Через месяц рана зажила. Папа вернулся домой. Когда его внесли в квартиру, я спросила о здоровье. «Отлично, отлично!» — ответил он, весь светясь радостью, глядя на стены мастерской, на свои творения. И снова работал, работал, не жалуясь на страшные боли в высыхающей правой руке, на мучительные судороги в ногах. Лежа в кровати, он сам не мог даже повернуться!

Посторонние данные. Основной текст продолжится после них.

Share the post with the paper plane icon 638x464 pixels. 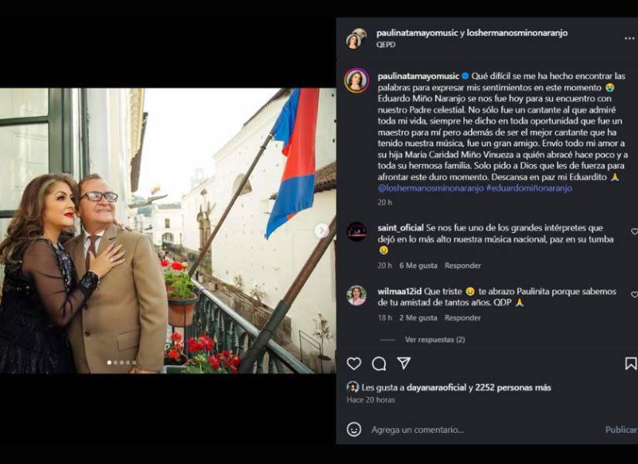[403, 363]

Да, этот мученик, страдалец и одновременно творец, несущий в своих произведениях любовь к Родине и зовущий к радости жизни, был «настоящим человеком».

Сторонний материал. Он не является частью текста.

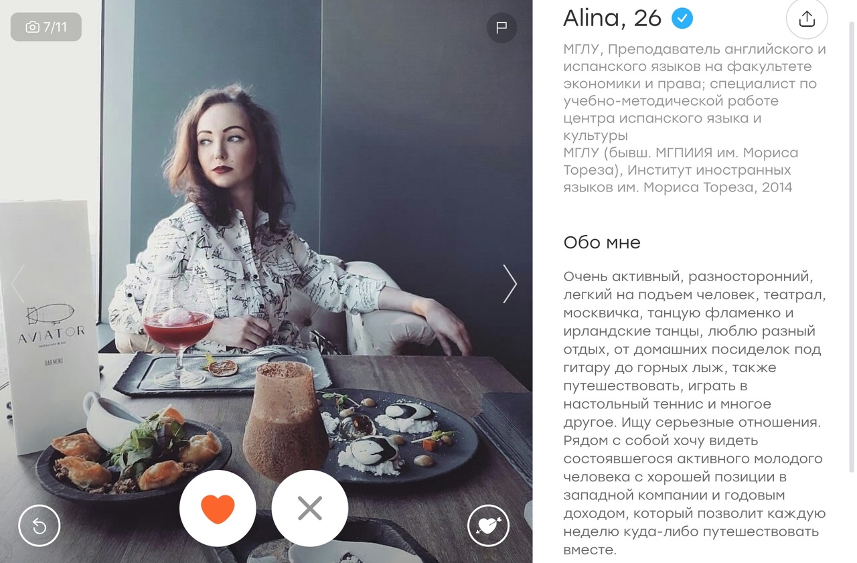Send a crush with the heart-arrow icon

(488, 526)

«Настоящим человеком» была и его верная подруга — моя мать, Юлия Евстафьевна. Когда папа познакомился с ней, это была очаровательная, умная девушка, художница. (Работая машинисткой, она окончила школу Общества поощрения художеств.) Счастье их семейной жизни было недолгим: потеря младшего сына, а вскоре — страшная болезнь папы. Сколько любви, преданности, какое чувство долга нужно было для того, чтобы пятнадцать с половиной лет отдать помощи и душевной поддержке тяжелобольного мужа! И никогда ни слова недовольства, ни намека на усталость. Верный друг, нежная мать и хозяйка, она была женщиной необычайной душевной чистоты и удивительной доверчивости. Все тяготы жизни, все заботы по дому и семье лежали на ней одной. Да, отец не ошибся в выборе спутницы жизни, она была достойна его. Я хочу, чтобы все это знали, ибо без ее повседневной помощи и ухода он не мог бы жить, не мог бы работать!

...Утро. В 9 часов 30 минут приходит массажистка. Зимним утром темно, хочется поспать, но Матильда Ивановна пунктуальна и неумолима, папа сердится: «Опять Матильда спать не дала!» Кофе я ему подаю в кровать, в поильнике с носиком — он пил лежа. Говорит: «Как невкусно в поильнике, в чашке совсем другое». Лежит он на специальном резиновом матрасе, в который ежедневно наливают теплую воду, чтобы не было пролежней. Затем выезжает на кресле в мастерскую. «Айришь! Умываться!» — весело зовет меня. Я подаю теплой воды, причесываю его. Папа говорит: «Мне приятно, когда ты меня причесываешь!» Затем принимается за работу.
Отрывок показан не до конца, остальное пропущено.